In September, when the last of the guests had departed and the bathing-towels had long since been washed and folded away by Lady, Forwood and I sat under the vine and watched the sun slide in an apricot glow behind the mountain above the town. The air was soft and cool in the shade. A cicada was singing on the lime tree. Bendo lay sprawled exhaustedly under a big pot of white petunias.

‘And him?' said Forwood.

‘I'll deal with all that. In good time.'

‘Thank you. I'm very grateful,' he said.

Chapter 8

Occupied, as I was in the last chapter, in rounding up metaphorical sheep, I now realize that I quite forgot to round up the real ones: the ones on the hoof. They did, in fact, inhabit the land for a while.

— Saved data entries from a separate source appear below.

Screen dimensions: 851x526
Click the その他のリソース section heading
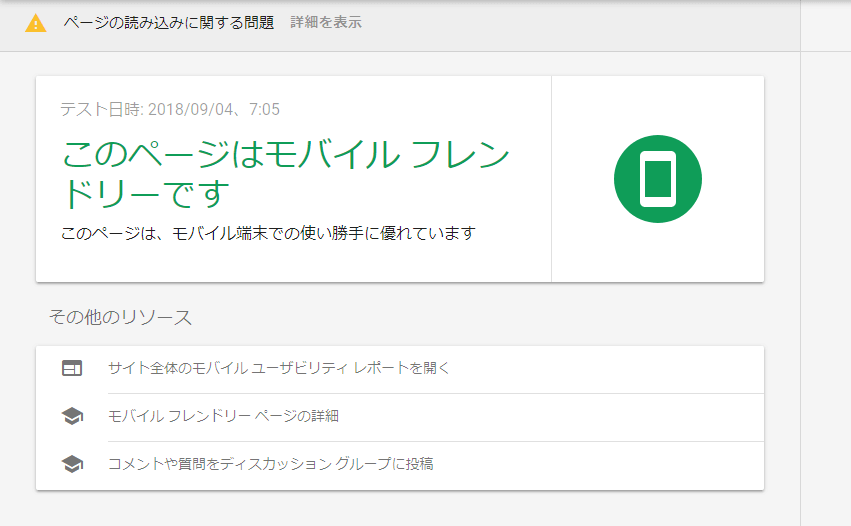coord(120,317)
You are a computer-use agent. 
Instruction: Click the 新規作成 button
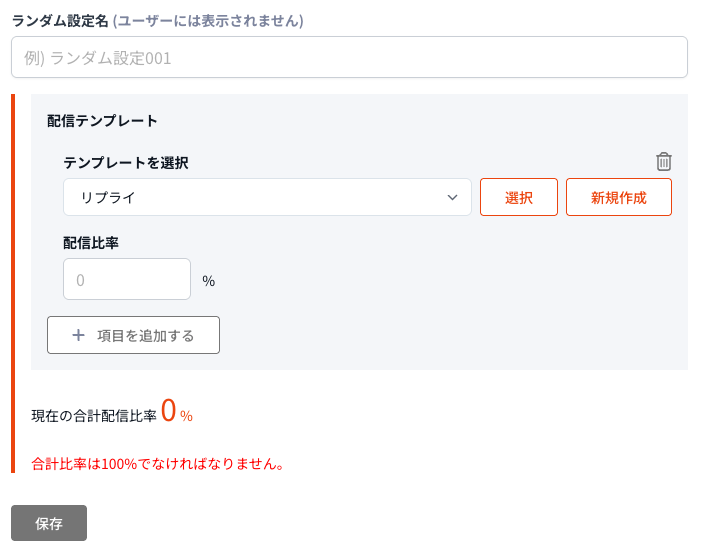(x=618, y=197)
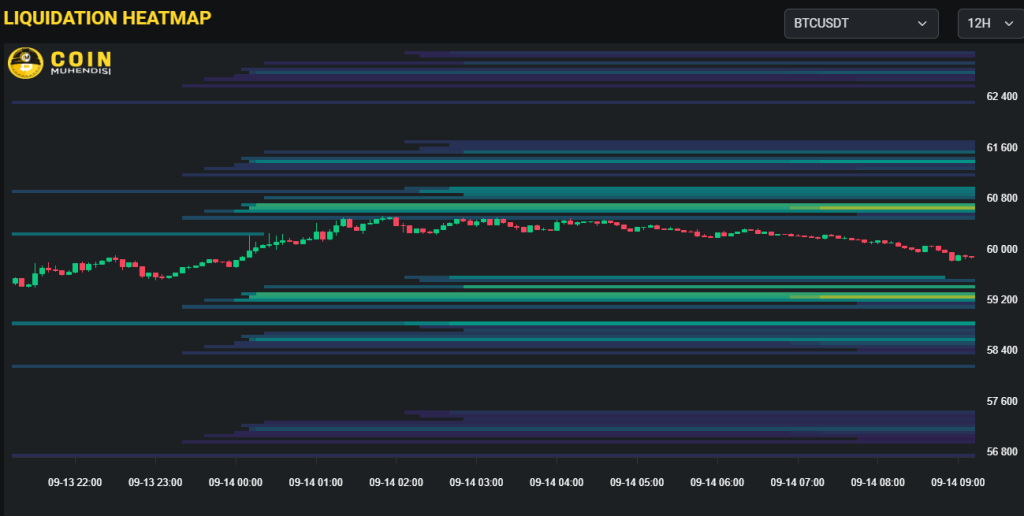Click the chevron arrow beside BTCUSDT
This screenshot has height=516, width=1024.
coord(921,23)
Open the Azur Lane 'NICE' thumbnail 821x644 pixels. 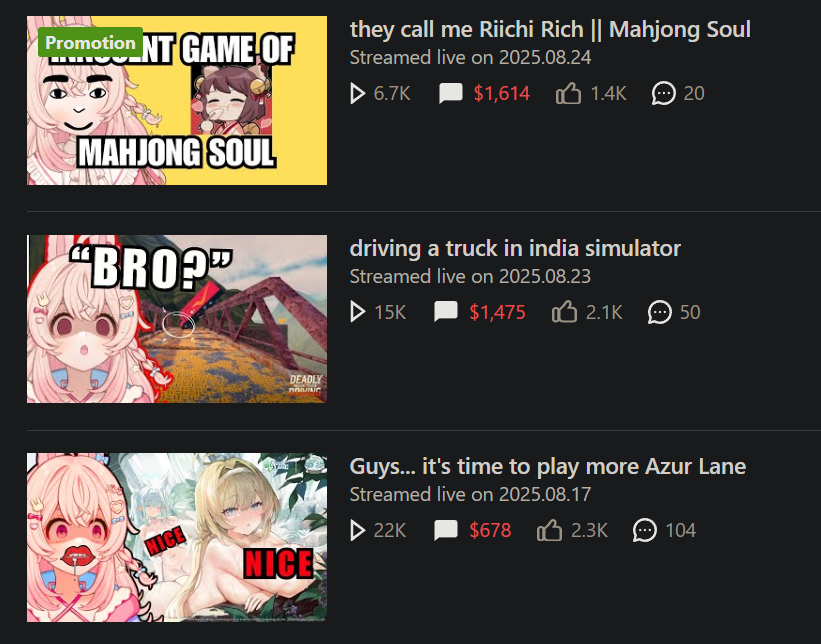coord(177,537)
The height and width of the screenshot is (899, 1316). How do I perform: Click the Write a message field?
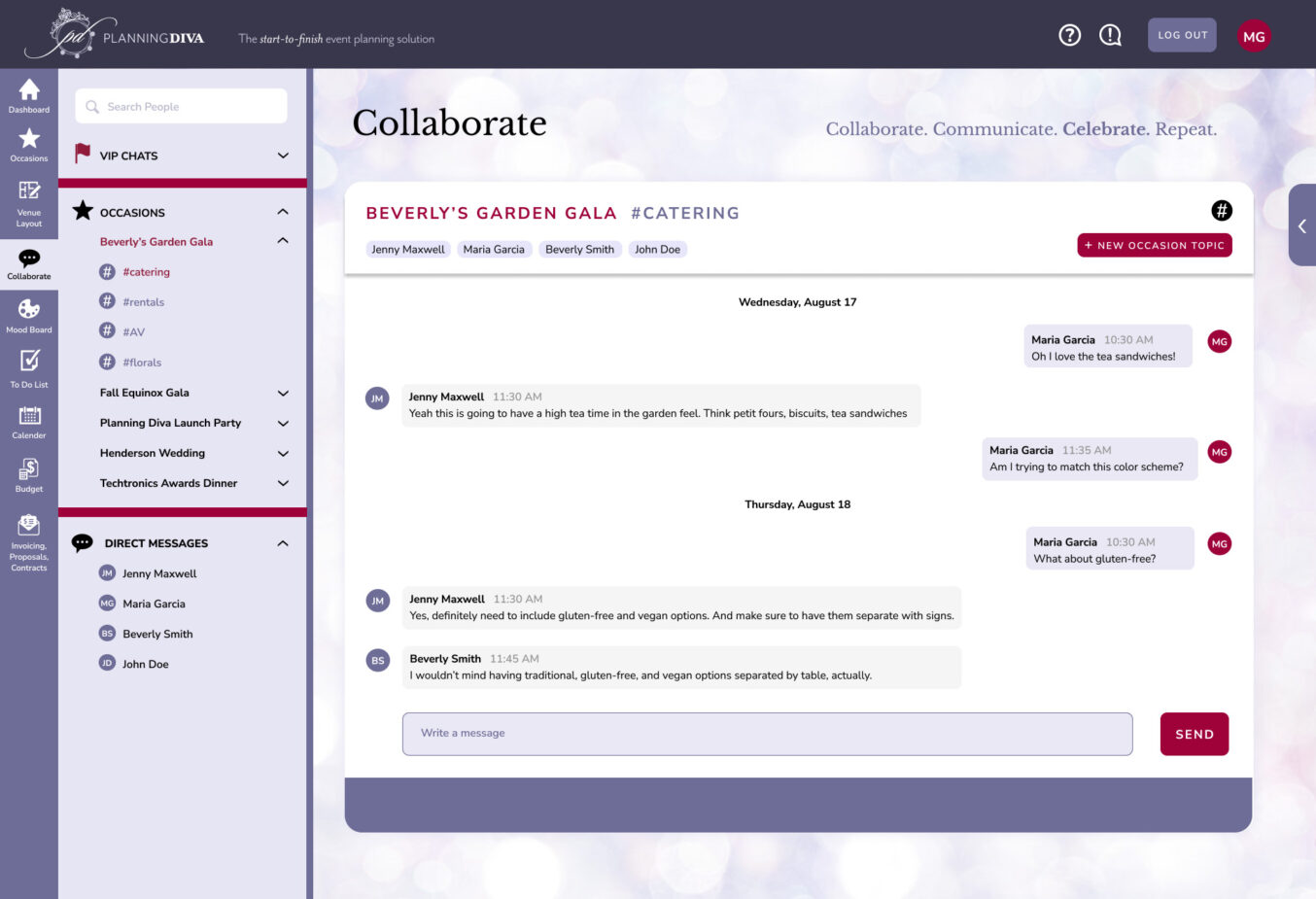point(767,734)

Madame Meil got her way in the end, and I got her old friend the shepherd Labiche from Feyance. Plus flock. No longer young, he was a tall, stooped man, in a ragged overcoat, a frayed tweed cap, heavy, cracked calloused hands clasped over his blackthorn crook, polished and shining as a liquorice stick. His flock amounted to about 250 beasts: I never managed to count them truthfully, but they were pretty mouldy looking, and when I first set eyes on their scrawny bodies skittering about beneath my lovingly tended olives I confess that I was mildly alarmed. I suppose that I was thinking of the fat roly-poly sheep with which I had become familiar in childhood on the South Downs: fat, complacent, trim and woolly. Not a whit like these wretched mountain creatures, lean to the point of famine, long of knobbly leg, wild of yellow-orbed eye, feeding frantically on my lush spring grass, then starred all about with wild anemones and crocuses.

The land, as Madame Meil said, had always carried sheep in the old days, and now she had seen to it that it was carrying sheep once again. It was obvious really that it should: it was well watered and grew an abundant crop of excellent green fodder, the best on the hill, and for a time I was persuaded that the scraggy flock saved me an immense
amount of toil. They cropped close to the root. Every fragment of moss or lichen went down, each stunted myrtle, broom or box-bush was cropped to the very stumps. The entire area looked as if a great blanket of green baize, undulating over the bumps and humps, had been thrown for approval before my apprehensive eyes. So far, so good. Clean the land they did and all was perfectly acceptable – if you didn't count the outraged screams and howls coming from the dogs locked in their kennels and the massive quantity of ticks they released liberally over the entire area. Not to mention the fact that the only things permitted actually to grow were the olives: and as they were as old as the land itself, and as tough, they remained. Lesser vegetation went swiftly.